Journal of Clinical Medicine
Alzheimer's disease (AD) is a progressive neurodegenerative disorder with no curative treatment available. Exploring the genetic and non-genetic contributors to AD pathogenesis is essential to better understand its underlying biological mechanisms, and to develop novel preventive and therapeutic strategies. We investigated potential genetically driven epigenetic heterogeneity of AD through summary data-based Mendelian randomization (SMR), which combined results from our previous genome-wide association analyses with those from two publicly available methylation quantitative trait loci studies of blood and brain tissue samples.
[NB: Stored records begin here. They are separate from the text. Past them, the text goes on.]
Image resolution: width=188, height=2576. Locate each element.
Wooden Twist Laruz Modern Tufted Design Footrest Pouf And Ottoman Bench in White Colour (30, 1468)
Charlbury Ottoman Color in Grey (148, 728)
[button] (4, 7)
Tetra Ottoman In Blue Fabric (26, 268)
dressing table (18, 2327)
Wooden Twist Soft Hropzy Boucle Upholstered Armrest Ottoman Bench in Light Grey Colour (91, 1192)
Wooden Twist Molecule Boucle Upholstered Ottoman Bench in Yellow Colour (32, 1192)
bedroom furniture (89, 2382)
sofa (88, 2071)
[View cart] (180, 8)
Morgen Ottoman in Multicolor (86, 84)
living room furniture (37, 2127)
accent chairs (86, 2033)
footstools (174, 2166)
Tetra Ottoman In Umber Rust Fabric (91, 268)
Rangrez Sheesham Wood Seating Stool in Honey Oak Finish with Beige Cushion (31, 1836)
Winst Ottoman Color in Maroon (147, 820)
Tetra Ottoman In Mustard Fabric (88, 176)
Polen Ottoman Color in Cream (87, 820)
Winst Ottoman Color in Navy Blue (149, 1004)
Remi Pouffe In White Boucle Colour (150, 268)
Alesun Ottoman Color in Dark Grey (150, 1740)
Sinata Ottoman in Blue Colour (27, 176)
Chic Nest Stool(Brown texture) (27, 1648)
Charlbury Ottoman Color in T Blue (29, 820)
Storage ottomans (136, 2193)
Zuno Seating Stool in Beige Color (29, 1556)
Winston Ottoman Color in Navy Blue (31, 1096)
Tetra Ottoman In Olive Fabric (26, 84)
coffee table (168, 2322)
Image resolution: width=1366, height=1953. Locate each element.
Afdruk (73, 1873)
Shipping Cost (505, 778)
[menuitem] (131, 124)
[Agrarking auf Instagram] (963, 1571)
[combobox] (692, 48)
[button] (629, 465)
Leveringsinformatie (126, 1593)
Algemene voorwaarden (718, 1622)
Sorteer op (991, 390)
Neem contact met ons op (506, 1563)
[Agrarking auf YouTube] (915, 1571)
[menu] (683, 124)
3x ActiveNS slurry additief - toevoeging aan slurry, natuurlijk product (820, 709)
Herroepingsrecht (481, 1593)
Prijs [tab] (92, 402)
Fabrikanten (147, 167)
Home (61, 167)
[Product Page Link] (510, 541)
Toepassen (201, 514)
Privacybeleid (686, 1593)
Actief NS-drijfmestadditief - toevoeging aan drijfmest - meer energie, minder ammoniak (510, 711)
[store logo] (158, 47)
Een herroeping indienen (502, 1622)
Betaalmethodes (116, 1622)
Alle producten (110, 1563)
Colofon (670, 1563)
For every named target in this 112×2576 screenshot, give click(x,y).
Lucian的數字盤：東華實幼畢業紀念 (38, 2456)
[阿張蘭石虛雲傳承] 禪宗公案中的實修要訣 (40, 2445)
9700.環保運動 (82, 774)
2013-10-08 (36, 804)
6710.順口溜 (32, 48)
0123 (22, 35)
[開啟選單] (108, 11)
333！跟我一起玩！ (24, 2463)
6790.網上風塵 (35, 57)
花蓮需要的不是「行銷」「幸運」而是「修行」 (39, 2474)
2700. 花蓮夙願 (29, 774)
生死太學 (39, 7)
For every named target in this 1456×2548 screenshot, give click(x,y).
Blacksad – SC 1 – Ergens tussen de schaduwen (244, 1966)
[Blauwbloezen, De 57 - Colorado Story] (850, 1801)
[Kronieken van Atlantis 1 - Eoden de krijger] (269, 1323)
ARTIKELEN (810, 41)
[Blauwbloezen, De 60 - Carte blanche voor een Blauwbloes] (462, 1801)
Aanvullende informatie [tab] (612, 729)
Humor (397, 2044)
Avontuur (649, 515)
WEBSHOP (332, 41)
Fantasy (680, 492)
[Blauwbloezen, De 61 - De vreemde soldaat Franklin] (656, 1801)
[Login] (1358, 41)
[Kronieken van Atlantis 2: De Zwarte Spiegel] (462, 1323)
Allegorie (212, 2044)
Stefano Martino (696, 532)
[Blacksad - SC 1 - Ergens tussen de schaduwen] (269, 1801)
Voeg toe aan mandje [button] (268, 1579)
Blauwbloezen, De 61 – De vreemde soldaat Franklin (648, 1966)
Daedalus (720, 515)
We found that 152 probes corresponding to 113 genes were epigenetically associated with AD at a Bonferroni-adjusted significance level of 5.49E-07. Of these, 10 genes had significant probes in both brain-specific and blood-based analyses. Comparing males vs. females and hypertensive vs. non-hypertensive subjects, we found that 22 and 79 probes had group-specific associations with AD, respectively, suggesting a potential role for such epigenetic modifications in the heterogeneous nature of AD. Our analyses provided stronger evidence for possible roles of four genes (i.e., AIM2, C16orf80, DGUOK, and ST14) in AD pathogenesis as they were also transcriptionally associated with AD. The identified associations suggest a list of prioritized genes for follow-up functional studies and advance our understanding of AD pathogenesis.